Not every watch produced with get a nickname that sticks across collectors globally. We can think of some from one brand in particularly but outside of that very few come to mind. One that stands out is the Grand Seiko SBGA011, aptly named the Snowflake – not by collectors but rather by its designers.
SBGA011 Spring Drive
The SBGA011 was released in 2010, quickly becoming an icon representing the Grand Seiko lineup and design. The watch is designed in a traditional Grand Seiko style; a date indicator at 3 o’clock and textured power reserve indicator between 7 and 8 o’clock. The watch itself is 41mm across and a moderate 12.5mm thick, even with an exhibition caseback.
The dial of this watch is where the true magic comes in, giving it nickname Snowflake. At a quick glance, or from a certain angle, one may not see the detail and claim it is a plain white dial. However, upon closer inspection and a quick turn of the dial in the light, the unique texture shows through.
Looking at the dial, the color and texture may remind you of light snow. In fact, the dial was inspired by the snow that falls outside of the watchmaker’s workshop. The dial doesn’t just resemble the snow, it even looks like it could be a fresh coat of snow! Watchmakers put the dial through a 6-step process to create this unique texture and final look.
There is a combination of clear-coating, metallic treatment and paint work. This creates a random pattern on the dial channeling the untamed wild of the winter in Japan.
Contrasting the white snow-like dial are brushed metallic indices, faceted dauphin hands and a blue lancet style seconds hand. These are anything but ordinary. Upon closer inspection, every edge is crisp, highly polished and faceted.
The Case and Bracelet
The 41mm case is made from the patented “high-intensity” titanium, making it slightly stronger than steel and lighter weight. Grand Seiko uses a Zaratsu polishing technique on the surface of the titanium which gives it a mirror like steel appearance. There is alternatively brushed satin finished around the case and bracelet, adding to the impressive nature. Zaratsu, or blade polishing, results in an interesting play between light and metal.
This continues onto the bracelet where you will see satin finished flanks and a hairline of high polished beveling on the shoulders of the outer links.
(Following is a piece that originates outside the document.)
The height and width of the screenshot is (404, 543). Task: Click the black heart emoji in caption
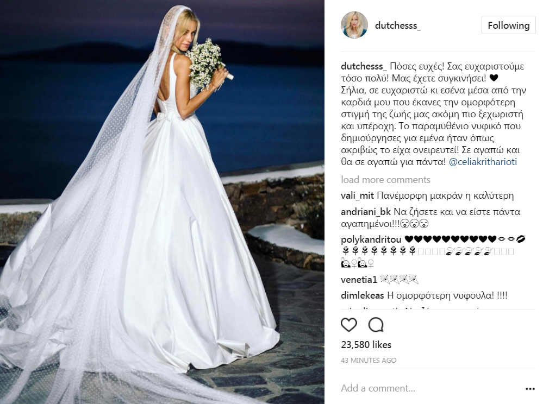[x=494, y=78]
The bracelet is completed by a trigger actuated folding buckle, making it very secure on the wrist.
Spring Drive Movement
Grand Seiko is known for it’s Spring Drive, neither a conventional mechanical movement nor quartz, which features a continuous motion seconds hand. The watch is extremely accurate with precision equal to +/- 15 seconds per month. The chronometer standard is +6/-4 seconds per day. This model is powered by the caliber 9R65, featuring a robust 72-hour power reserve. The Spring Drive is a mainspring that can be wound by the rotor or by manually winding the crown.
The movement generates a small electrical charge activating an electric circuit and quartz oscillator. In a traditional automatic movement, the mainspring stores energy and transfers it to the escapement and balance. The Spring Drive does not have a traditional escapement. Instead, the electrical energy powers an integrated circuit then powering the Tri-synchro regulator, controlling the unwinding of the mainspring.
Not only is the movement sophisticated, the watch in entirety is refined. The Snowflake white dial can be worn diving (water resistance is 100m), desk diving, or in more formal occasions. While not a true dress watch, the beautiful textured dial lends itself to a suit for semi-formal occasions.